[START Provided data]

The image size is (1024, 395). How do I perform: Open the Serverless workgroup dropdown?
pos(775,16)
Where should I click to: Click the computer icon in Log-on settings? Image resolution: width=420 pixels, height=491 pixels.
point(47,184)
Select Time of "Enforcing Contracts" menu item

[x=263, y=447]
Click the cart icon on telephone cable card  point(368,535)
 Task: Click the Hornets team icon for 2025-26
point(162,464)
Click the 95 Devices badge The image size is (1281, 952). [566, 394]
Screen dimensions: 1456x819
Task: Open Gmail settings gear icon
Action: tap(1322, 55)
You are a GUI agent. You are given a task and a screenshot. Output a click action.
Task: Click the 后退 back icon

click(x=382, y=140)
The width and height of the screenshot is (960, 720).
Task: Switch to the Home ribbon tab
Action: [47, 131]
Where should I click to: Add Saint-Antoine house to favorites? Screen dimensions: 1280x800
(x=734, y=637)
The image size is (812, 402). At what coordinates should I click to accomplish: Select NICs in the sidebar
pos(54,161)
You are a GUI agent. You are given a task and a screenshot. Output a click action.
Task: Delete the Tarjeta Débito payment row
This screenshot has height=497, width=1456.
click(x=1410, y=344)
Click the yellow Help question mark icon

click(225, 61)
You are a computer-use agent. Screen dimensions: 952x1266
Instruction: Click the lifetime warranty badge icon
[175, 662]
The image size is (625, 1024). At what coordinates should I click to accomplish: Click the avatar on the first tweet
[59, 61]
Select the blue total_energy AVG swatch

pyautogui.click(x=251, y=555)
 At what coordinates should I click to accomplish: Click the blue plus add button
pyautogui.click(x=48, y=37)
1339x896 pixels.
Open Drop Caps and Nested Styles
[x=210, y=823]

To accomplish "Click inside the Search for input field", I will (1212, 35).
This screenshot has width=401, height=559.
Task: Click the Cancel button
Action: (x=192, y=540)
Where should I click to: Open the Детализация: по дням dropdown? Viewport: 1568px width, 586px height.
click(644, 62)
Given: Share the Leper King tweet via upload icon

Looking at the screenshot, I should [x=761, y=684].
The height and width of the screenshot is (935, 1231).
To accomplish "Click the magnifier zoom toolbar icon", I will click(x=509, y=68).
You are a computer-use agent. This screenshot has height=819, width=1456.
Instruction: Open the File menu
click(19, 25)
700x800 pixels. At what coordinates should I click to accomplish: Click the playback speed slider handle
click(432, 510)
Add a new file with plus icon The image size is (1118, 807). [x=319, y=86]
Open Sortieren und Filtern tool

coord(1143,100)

[END Provided data]

Reproduce all of the material above, substituting "screen assistant" for every instance of "GUI agent" and leaving everything else unchanged.

- [Completed exercise]
The image size is (1024, 395). How do I perform: Open the Serverless workgroup dropdown?
pos(775,16)
Where should I click to: Click the computer icon in Log-on settings? Image resolution: width=420 pixels, height=491 pixels.
point(47,184)
Select Time of "Enforcing Contracts" menu item

[x=263, y=447]
Click the cart icon on telephone cable card  point(368,535)
 Task: Click the Hornets team icon for 2025-26
point(162,464)
Click the 95 Devices badge The image size is (1281, 952). [566, 394]
Screen dimensions: 1456x819
Task: Open Gmail settings gear icon
Action: tap(1322, 55)
You are a screen assistant. You are given a task and a screenshot. Output a click action.
Task: Click the 后退 back icon

click(x=382, y=140)
The width and height of the screenshot is (960, 720).
Task: Switch to the Home ribbon tab
Action: [47, 131]
Where should I click to: Add Saint-Antoine house to favorites? Screen dimensions: 1280x800
(x=734, y=637)
The image size is (812, 402). At what coordinates should I click to accomplish: Select NICs in the sidebar
pos(54,161)
You are a screen assistant. You are given a task and a screenshot. Output a click action.
Task: Delete the Tarjeta Débito payment row
This screenshot has height=497, width=1456.
click(x=1410, y=344)
Click the yellow Help question mark icon

click(225, 61)
You are a computer-use agent. Screen dimensions: 952x1266
Instruction: Click the lifetime warranty badge icon
[175, 662]
The image size is (625, 1024). At what coordinates should I click to accomplish: Click the avatar on the first tweet
[59, 61]
Select the blue total_energy AVG swatch

pyautogui.click(x=251, y=555)
 At what coordinates should I click to accomplish: Click the blue plus add button
pyautogui.click(x=48, y=37)
1339x896 pixels.
Open Drop Caps and Nested Styles
[x=210, y=823]

To accomplish "Click inside the Search for input field", I will (1212, 35).
This screenshot has width=401, height=559.
Task: Click the Cancel button
Action: (x=192, y=540)
Where should I click to: Open the Детализация: по дням dropdown? Viewport: 1568px width, 586px height.
click(644, 62)
Given: Share the Leper King tweet via upload icon

Looking at the screenshot, I should [x=761, y=684].
The height and width of the screenshot is (935, 1231).
To accomplish "Click the magnifier zoom toolbar icon", I will click(x=509, y=68).
You are a computer-use agent. This screenshot has height=819, width=1456.
Instruction: Open the File menu
click(19, 25)
700x800 pixels. At what coordinates should I click to accomplish: Click the playback speed slider handle
click(432, 510)
Add a new file with plus icon The image size is (1118, 807). [x=319, y=86]
Open Sortieren und Filtern tool

coord(1143,100)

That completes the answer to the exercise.